Question

Solve the inequality. Then graph the solution set on the real number line. \(\frac{x+6}{x+1}<2\)

Short answer

The solution to the inequality is \((-∞, -1) ∪ (4, ∞)\). These are the intervals on the real number line where the inequality is satisfied.

Step-by-step solution

Rearrange the Inequality

Subtract 2 from both sides of the inequality to isolate the fraction \(\frac{x+6}{x+1}\). The inequality should now be \(\frac{x+6}{x+1} - 2 <0\) which simplifies to \(\frac{x+6 - 2(x + 1)}{x+1}<0\), then to \(\frac{x+6-2x-2}{x+1}<0\), and ultimately \(\frac{-x+4}{x+1}<0\).

Solve for x

Next, find the values for x that make the numerator and the denominator of the inequality term equal to zero. The solutions are x = -1 from \(x + 1 = 0\) and x = 4 from \(-x + 4 = 0\). These values will represent critical points on the number line for the graph. Note that x cannot be -1 since that makes the denominator zero resulting in an undefined value.

Graph the Solution on the Real Number Line

On the number line, plot the points -1 and 4. Because of the less-than sign in the inequality, the solution will not include -1 and 4, so these points will be represented as open points on the number line. To determine the solution to the inequality, select test points to the left, between and to the right of your critical points on the number line, substitute them into the inequality and examine if it's true. For this inequality, a good choice of test points would be x = -2, x = 0, and x = 5. If the inequality is true, fill in the corresponding segment on the number line; if not, leave it empty.

Key concepts

Solving Inequalities

Inequalities appear similar to equations, but instead of an equal sign, they have symbols such as \(<\), \(>\), \(\leq\), or \(\geq\). The goal is to find all possible values of the variable that make the inequality true. Let's look at solving the inequality \(\frac{x+6}{x+1}<2\).
First, isolate the variable expression by subtracting 2 from both sides, giving \(\frac{x+6}{x+1} - 2 < 0\). Simplify this to obtain \(\frac{-x+4}{x+1}<0\). These steps help analyze the inequality in a simpler form.
Next, find values of \(x\) that make the numerator and denominator zero. For the numerator \(-x + 4 = 0\), solve to find the critical point \(x = 4\). For the denominator \(x + 1 = 0\), find \(x = -1\). However, \(x = -1\) must be excluded from the solution since it makes the denominator zero, and results in an undefined expression.

Graphing on Number Line

Graphing inequalities on a number line involves identifying solution intervals.
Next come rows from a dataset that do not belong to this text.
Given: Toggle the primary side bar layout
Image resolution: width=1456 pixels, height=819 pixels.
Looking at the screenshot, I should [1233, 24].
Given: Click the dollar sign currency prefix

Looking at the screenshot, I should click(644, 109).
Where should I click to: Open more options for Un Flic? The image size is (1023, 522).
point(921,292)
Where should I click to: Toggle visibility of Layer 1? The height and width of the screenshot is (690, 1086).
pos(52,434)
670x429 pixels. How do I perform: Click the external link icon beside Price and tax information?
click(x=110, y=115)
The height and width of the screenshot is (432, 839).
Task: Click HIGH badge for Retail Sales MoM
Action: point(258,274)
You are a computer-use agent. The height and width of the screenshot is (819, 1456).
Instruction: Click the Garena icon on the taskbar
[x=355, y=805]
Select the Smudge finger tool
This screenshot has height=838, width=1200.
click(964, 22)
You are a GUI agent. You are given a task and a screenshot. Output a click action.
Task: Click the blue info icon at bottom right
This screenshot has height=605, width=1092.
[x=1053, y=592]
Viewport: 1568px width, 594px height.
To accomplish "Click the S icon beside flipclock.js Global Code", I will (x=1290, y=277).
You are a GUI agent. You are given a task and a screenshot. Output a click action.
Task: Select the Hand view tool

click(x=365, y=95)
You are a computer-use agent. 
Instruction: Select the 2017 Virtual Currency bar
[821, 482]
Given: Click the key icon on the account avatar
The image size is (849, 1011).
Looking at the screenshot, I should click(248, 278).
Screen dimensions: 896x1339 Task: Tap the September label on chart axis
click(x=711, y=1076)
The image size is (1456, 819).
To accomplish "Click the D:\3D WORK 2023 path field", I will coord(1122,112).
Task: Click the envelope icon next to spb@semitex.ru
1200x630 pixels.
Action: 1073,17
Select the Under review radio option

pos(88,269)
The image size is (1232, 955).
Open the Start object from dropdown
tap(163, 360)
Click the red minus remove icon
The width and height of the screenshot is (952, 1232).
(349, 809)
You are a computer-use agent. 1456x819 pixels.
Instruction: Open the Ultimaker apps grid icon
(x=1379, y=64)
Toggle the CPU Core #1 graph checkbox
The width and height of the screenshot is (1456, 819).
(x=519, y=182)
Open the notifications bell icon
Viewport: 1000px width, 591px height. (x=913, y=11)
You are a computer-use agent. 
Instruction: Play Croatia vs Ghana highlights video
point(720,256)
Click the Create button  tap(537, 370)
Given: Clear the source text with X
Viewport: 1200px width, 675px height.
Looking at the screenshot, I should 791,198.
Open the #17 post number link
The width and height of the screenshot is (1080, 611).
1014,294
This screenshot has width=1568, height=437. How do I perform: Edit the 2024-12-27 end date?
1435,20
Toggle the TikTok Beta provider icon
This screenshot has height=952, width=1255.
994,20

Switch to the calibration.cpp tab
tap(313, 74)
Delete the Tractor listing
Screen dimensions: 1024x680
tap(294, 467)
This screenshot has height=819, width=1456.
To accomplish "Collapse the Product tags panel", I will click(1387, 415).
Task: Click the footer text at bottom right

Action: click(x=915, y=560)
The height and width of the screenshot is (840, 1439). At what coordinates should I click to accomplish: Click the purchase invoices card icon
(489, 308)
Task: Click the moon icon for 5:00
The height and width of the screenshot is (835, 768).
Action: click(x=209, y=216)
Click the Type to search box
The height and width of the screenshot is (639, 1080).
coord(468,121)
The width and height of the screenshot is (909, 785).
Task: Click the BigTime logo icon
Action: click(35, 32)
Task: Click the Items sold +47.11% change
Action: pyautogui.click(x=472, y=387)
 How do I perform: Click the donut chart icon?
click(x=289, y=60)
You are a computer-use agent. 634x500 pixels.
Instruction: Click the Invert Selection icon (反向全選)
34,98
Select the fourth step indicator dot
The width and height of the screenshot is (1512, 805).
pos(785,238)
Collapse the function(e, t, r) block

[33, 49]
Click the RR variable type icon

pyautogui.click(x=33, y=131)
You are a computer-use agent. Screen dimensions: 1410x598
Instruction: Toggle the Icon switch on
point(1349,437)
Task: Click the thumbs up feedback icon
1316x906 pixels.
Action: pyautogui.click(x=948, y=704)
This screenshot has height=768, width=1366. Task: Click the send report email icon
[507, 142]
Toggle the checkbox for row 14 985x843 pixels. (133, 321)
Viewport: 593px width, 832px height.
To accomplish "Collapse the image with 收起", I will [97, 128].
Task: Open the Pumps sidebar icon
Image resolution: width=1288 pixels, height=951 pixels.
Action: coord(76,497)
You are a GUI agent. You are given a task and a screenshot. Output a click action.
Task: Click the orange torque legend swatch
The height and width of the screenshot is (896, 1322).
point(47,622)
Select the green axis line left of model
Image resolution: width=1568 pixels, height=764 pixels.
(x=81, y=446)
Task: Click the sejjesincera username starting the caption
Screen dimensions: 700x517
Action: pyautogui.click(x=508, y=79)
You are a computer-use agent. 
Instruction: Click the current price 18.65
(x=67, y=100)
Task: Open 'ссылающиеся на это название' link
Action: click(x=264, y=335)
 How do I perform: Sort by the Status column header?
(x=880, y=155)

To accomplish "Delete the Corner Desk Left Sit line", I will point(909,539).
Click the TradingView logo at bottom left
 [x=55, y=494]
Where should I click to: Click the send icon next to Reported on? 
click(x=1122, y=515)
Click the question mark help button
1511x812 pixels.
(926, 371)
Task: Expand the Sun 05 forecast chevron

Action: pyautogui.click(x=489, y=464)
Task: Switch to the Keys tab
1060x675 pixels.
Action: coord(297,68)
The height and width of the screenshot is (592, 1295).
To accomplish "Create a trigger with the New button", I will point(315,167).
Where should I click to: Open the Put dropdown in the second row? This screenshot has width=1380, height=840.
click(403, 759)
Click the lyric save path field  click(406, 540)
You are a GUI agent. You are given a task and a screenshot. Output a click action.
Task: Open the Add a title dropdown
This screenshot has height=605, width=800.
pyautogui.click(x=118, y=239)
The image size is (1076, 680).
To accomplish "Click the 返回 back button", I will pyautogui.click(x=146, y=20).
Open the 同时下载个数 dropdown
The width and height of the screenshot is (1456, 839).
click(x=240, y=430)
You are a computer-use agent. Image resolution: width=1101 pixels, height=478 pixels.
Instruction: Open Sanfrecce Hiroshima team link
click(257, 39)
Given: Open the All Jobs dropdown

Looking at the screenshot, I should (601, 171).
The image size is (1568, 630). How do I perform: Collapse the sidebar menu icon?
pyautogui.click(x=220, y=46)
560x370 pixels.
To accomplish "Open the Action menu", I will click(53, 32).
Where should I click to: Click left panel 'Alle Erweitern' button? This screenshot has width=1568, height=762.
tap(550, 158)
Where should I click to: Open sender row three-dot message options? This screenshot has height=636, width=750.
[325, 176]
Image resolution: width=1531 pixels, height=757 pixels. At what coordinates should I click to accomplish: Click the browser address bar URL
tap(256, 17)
After finding critical points from the numerator and denominator, place these points on the number line.
In this example, there are critical points at \(x = -1\) and \(x = 4\). Mark these as open circles since neither point is included in the solution set, evidenced by the \(<\) symbol in the inequality. An open circle indicates that the number itself is not a valid solution.
To determine which intervals satisfy the inequality, choose test points in each interval created by your critical points. For instance, pick \(x = -2\) and \(x = 5\) in addition to the midpoint, \(x = 0\). Substitute each into the inequality \(\frac{-x+4}{x+1}<0\) to verify which intervals make it true. Graph accordingly by shading or marking the sections of the number line that satisfy the inequality.

Critical Points in Inequalities

Critical points are values where either the numerator or the denominator is zero. These points are vital in solving rational inequalities as they mark potential boundaries for solutions.
From our problem, \(x=4\) is a critical point because it satisfies \(-x+4=0\), making the rational expression zero. The critical point \(x=-1\) which makes \(x+1=0\) is noteworthy because it would make the expression undefined if mistakenly included. This makes the nature of critical points crucial to understanding and solving rational inequalities.
Remember:

• Solve the numerator and denominator separately to find critical points.
• Evaluate these points carefully for inclusion in the solution.
• Understanding where expressions change in concavity or identity is pivotal to graphing correct intervals on the number line.

Critical points act like hinge points that help balance and solve the inequality.